Phillips fought to retain the amount of the verdict in the judgment by attacking the cap statute. DHR sought to preclude a ruling on the constitutionality of the limitation by its brief in opposition to Phillips' motion for entry of an order supplementing the record. DHR opposed the supplementation at the hearing on the motion, but agreed that Phillips' exhibits were the documents sent to the court before it entered the judgment. The trial court memorialized by order that, in the course of the hearing on Phillips' motion, the record was supplemented by agreement to include certain documents exchanged among the court and counsel. The court further ordered that the transcript of the hearing be included in the record on appeal.
This composite post-verdict record demonstrates clearly that the issue of constitutionality was raised and argued by Phillips repeatedly, to counter DHR's demand that the verdict be reduced in the judgment. In response to the assertion that the attack was untimely, Phillips pointed out that "Any attack prior to the jury's verdict would have been premature, non-ripe, non-justiciable, and the like. The issue could not have been raised, and should not have been raised until now." Had the issue been raised, briefed, argued and ruled on earlier in a hypothetical context, it very well could have become moot. Phillips, in raising the question when the verdict actually exceeded the limit, met the three prerequisites identified in Blackston v. Dept. of Natural Resources, 255 Ga. 15, 18 (334 SE2d 679) (1985).
DHR contended that the pretrial order controlled, so as to limit the judgment to the statutory amount, but the court was not persuaded.
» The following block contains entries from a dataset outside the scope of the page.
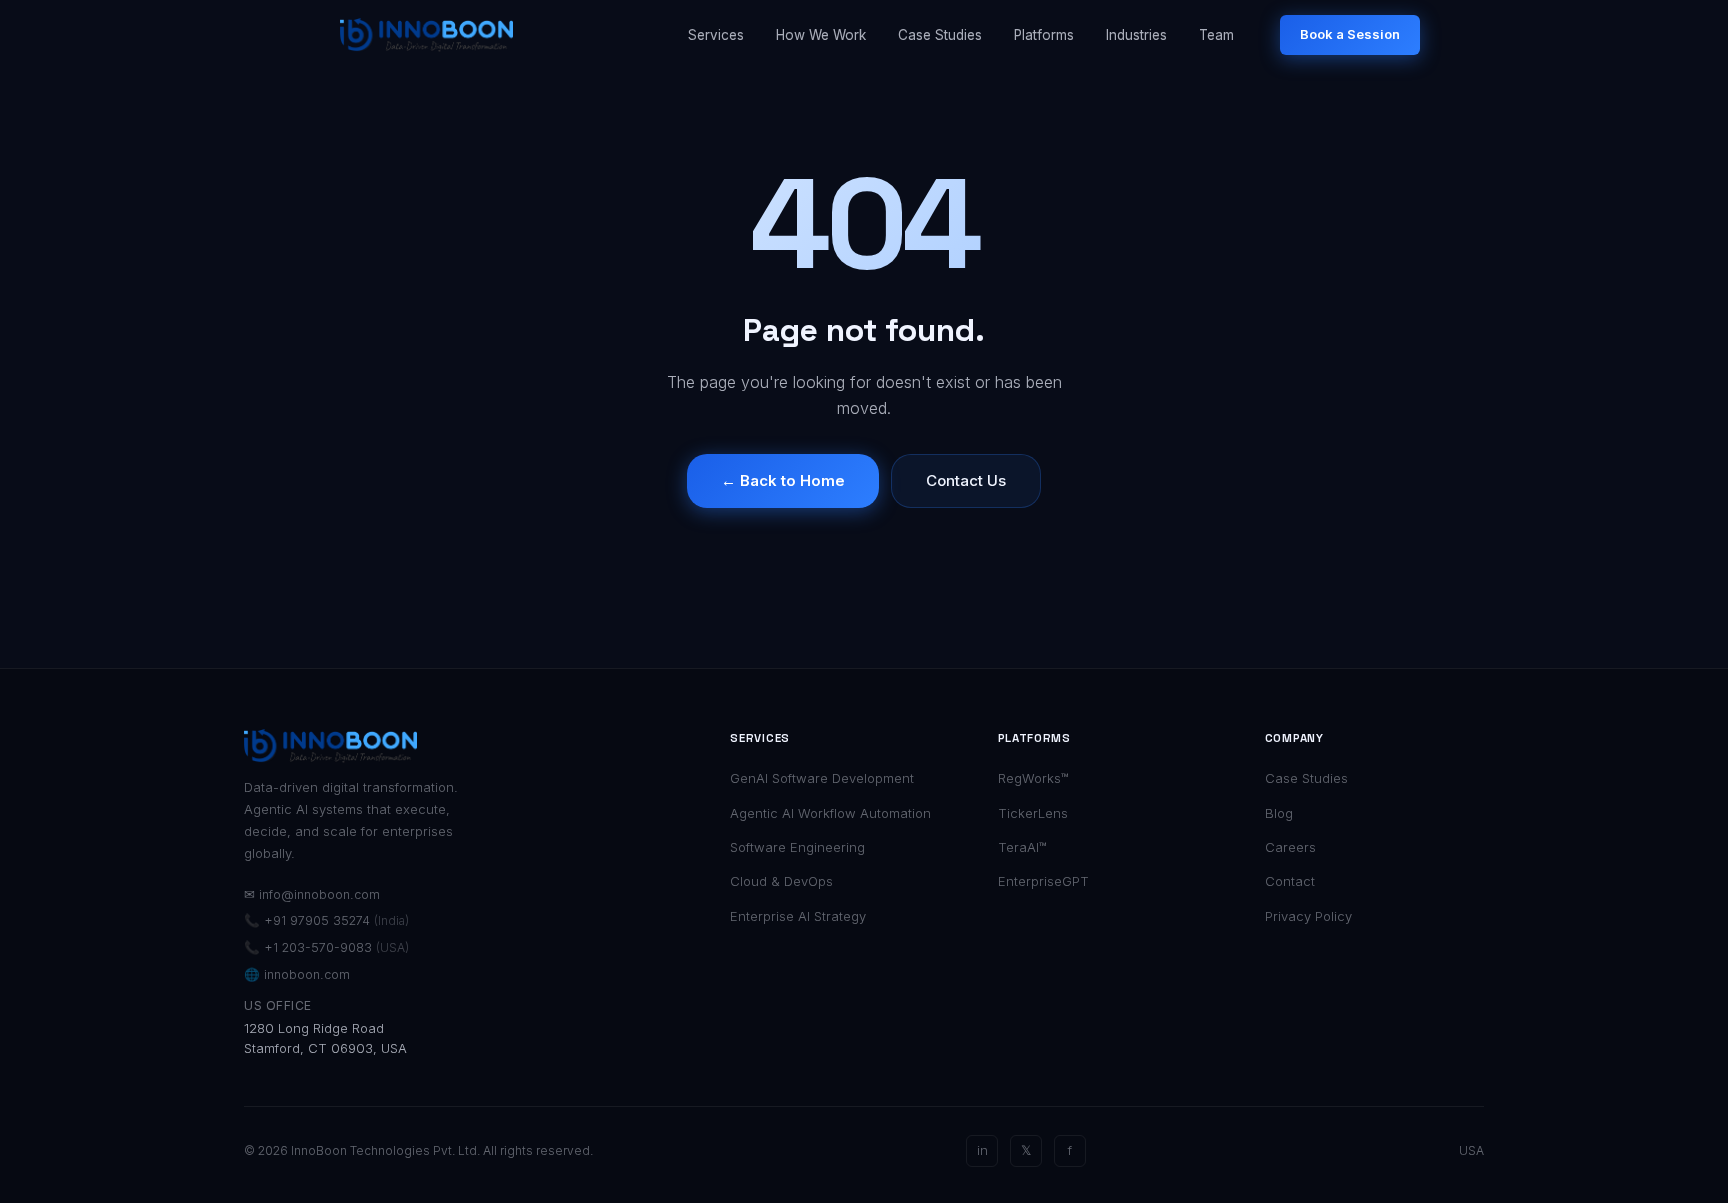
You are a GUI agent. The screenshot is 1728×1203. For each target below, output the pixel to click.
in (982, 1150)
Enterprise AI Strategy (798, 916)
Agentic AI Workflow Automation (830, 813)
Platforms (1044, 35)
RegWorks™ (1033, 778)
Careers (1290, 847)
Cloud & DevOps (781, 881)
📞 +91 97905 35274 (326, 920)
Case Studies (940, 35)
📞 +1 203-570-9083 (326, 947)
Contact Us (966, 480)
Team (1216, 35)
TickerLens (1033, 813)
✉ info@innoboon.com (312, 894)
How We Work (821, 35)
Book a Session (1350, 34)
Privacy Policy (1308, 916)
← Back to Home (783, 480)
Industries (1136, 35)
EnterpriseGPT (1043, 881)
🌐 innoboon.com (297, 974)
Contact (1290, 881)
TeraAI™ (1022, 847)
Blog (1279, 813)
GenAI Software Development (822, 778)
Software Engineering (797, 847)
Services (716, 35)
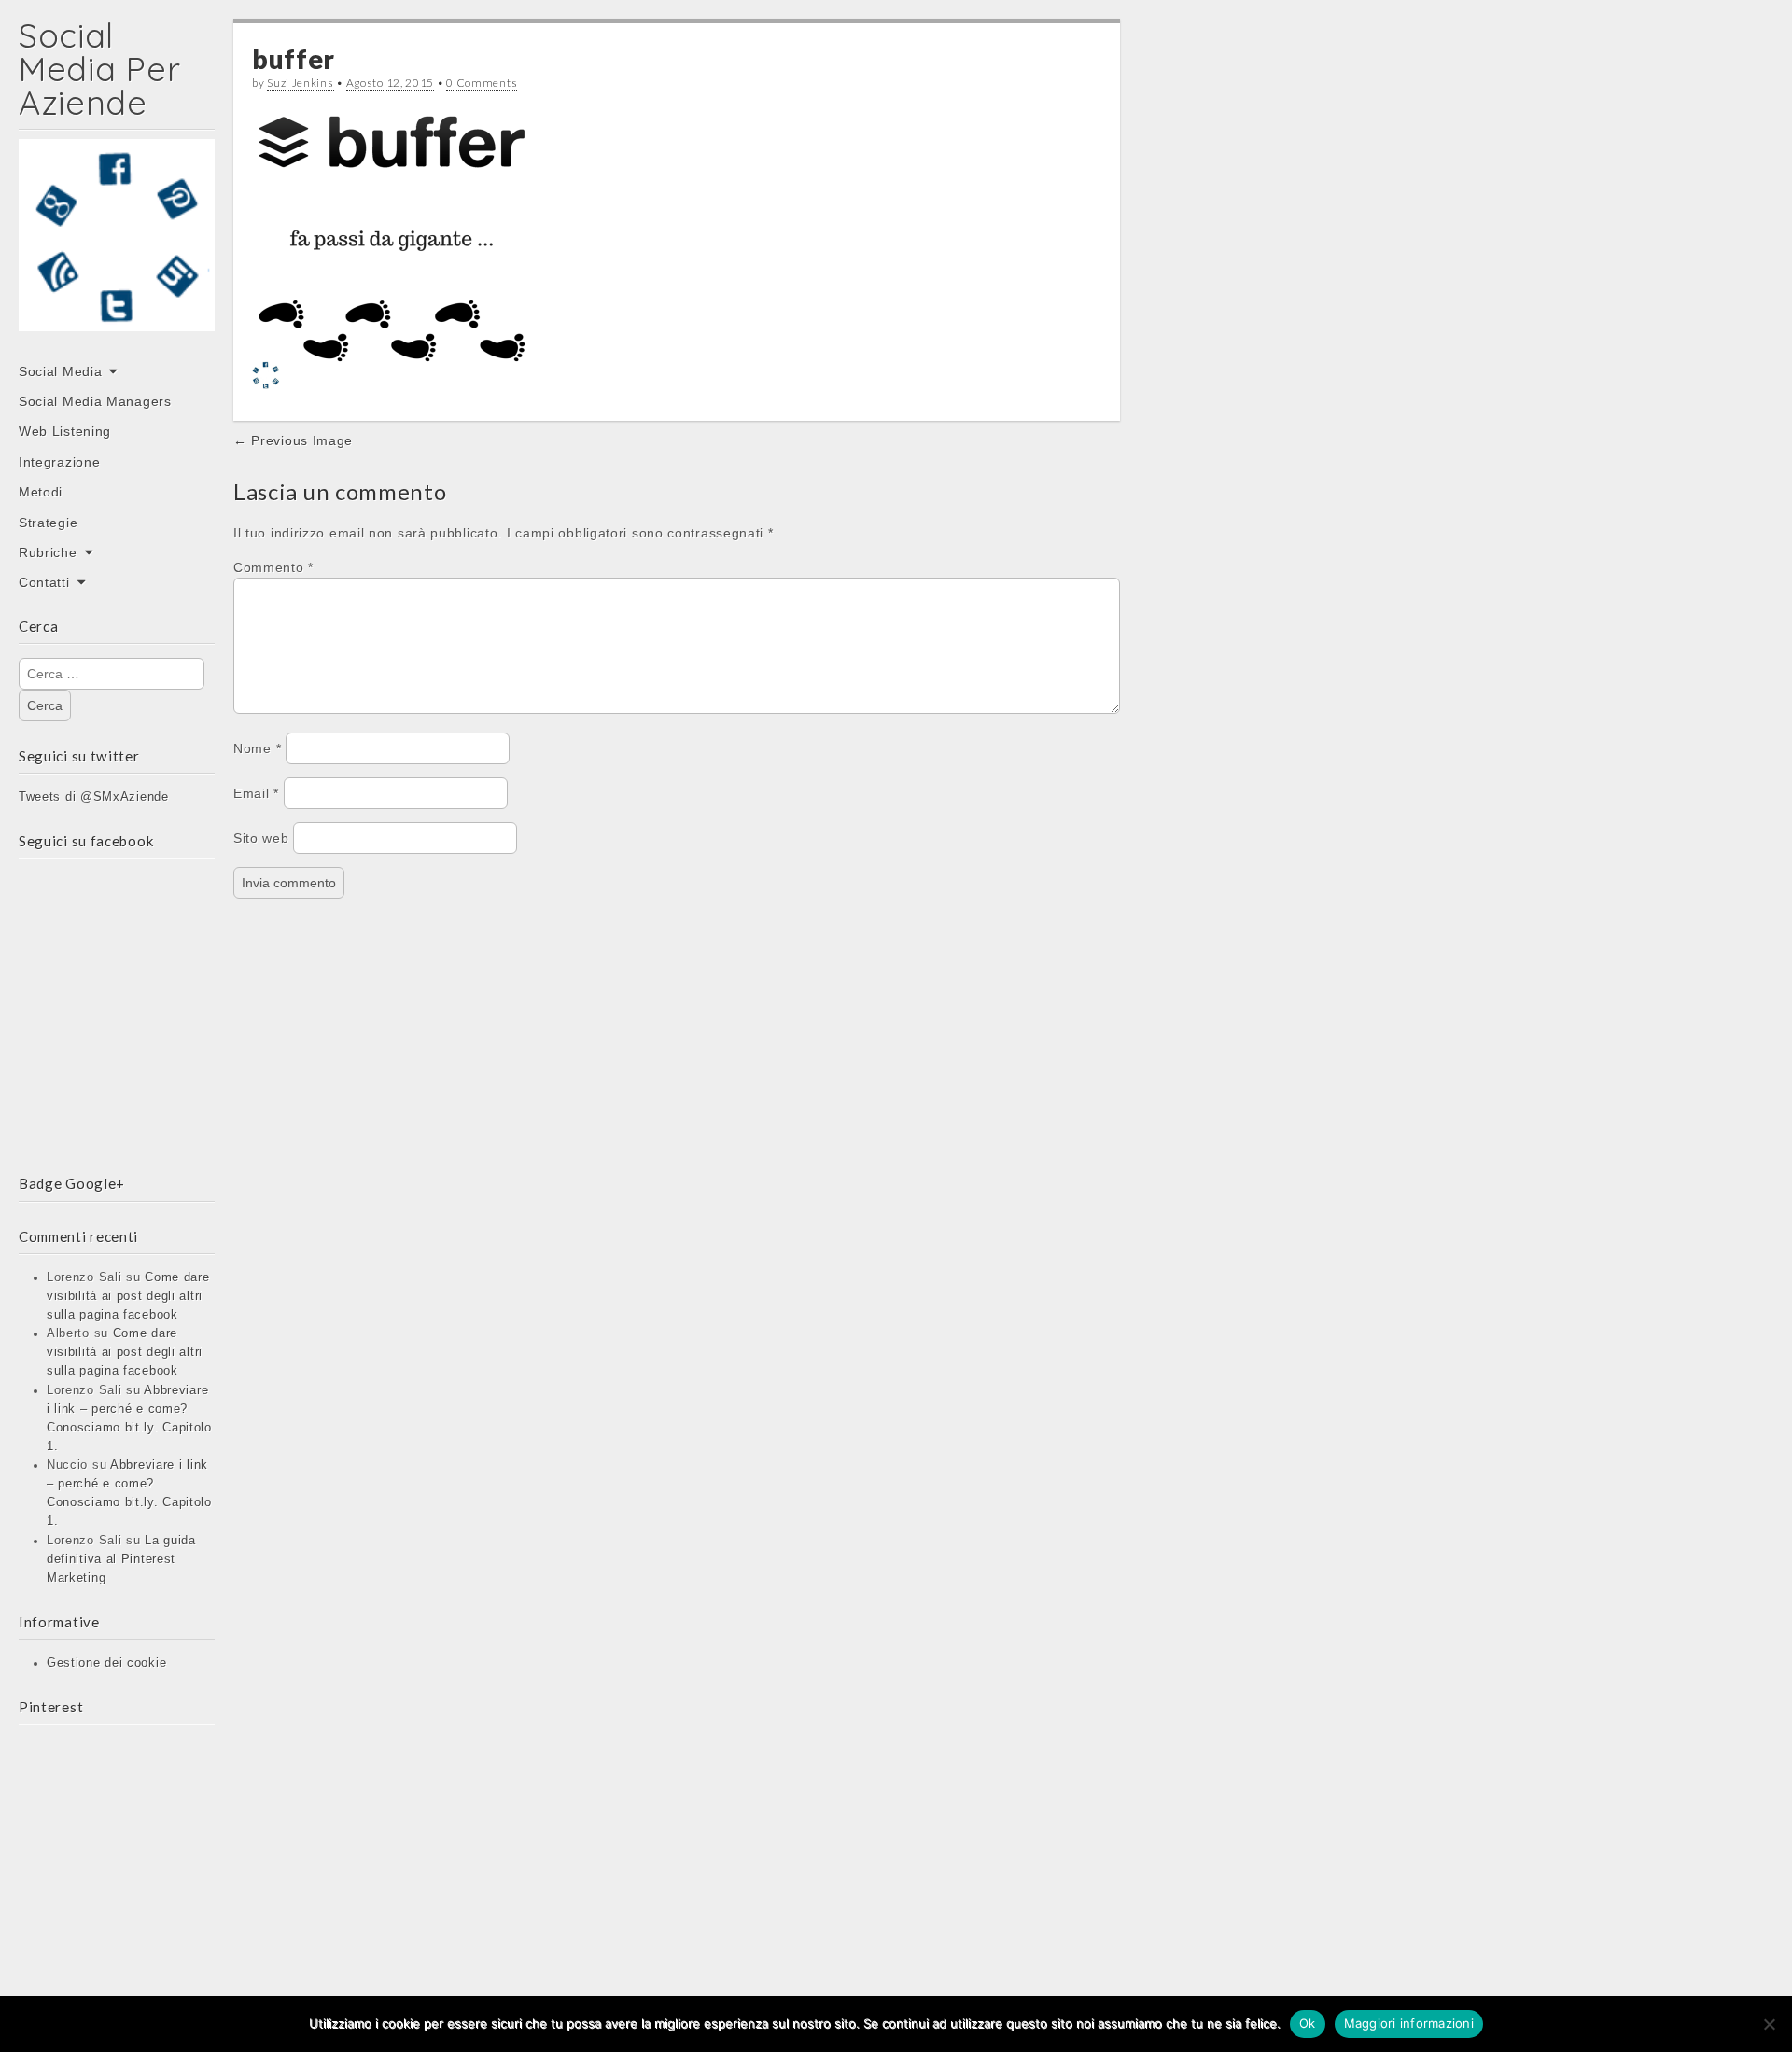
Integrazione (59, 461)
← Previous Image (293, 440)
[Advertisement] (89, 1808)
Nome (257, 748)
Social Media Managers (95, 401)
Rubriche (48, 552)
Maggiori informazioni (1409, 2023)
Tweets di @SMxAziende (94, 796)
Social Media (60, 371)
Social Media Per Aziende (99, 68)
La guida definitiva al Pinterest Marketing (121, 1559)
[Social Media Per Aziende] (117, 248)
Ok (1307, 2023)
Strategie (48, 522)
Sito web (261, 838)
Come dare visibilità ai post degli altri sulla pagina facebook (128, 1296)
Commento (273, 567)
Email (256, 793)
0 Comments (481, 83)
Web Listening (65, 431)
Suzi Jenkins (300, 83)
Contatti (44, 582)
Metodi (41, 491)
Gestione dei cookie (106, 1662)
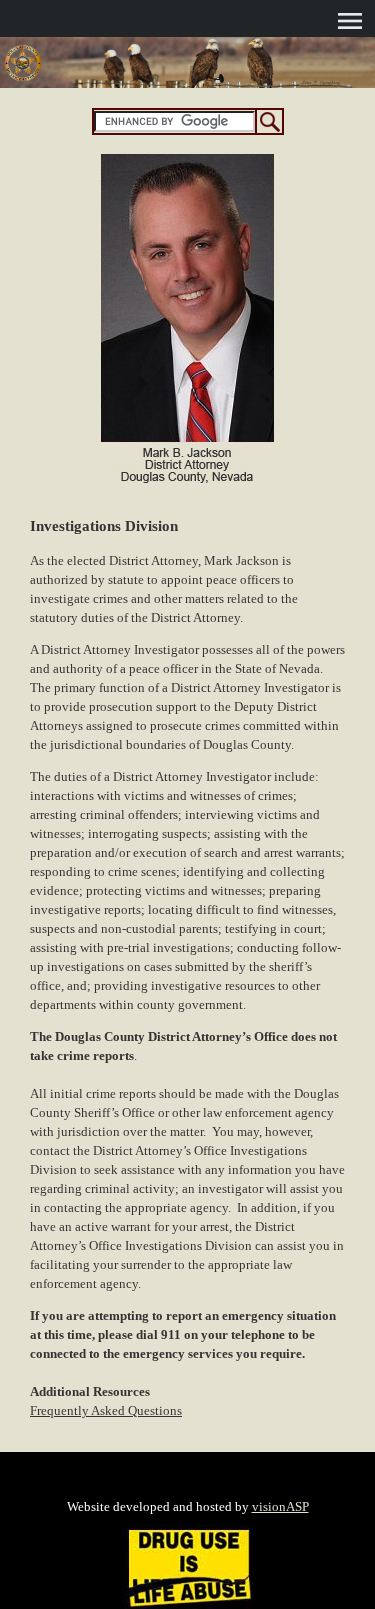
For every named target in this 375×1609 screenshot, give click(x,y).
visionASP (280, 1506)
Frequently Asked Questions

It entered judgment for the full amount, thus by unspoken ruling holding that the limitation fell to constitutional commands.
DHR had the option of not challenging the amount of the judgment and pursuing only its other enumerations of error, or challenging the amount of the judgment as contrary to the statute and facing a ruling on constitutionality. It chose the latter, and even though it seeks to avoid the ruling by arguing that it was not properly raised and ruled on, the issue is clearly presented. DHR's filing the appeal in this Court does not preclude the issue either, as we are authorized to certify the question as we now do.
Certified question to the Supreme Court of Georgia.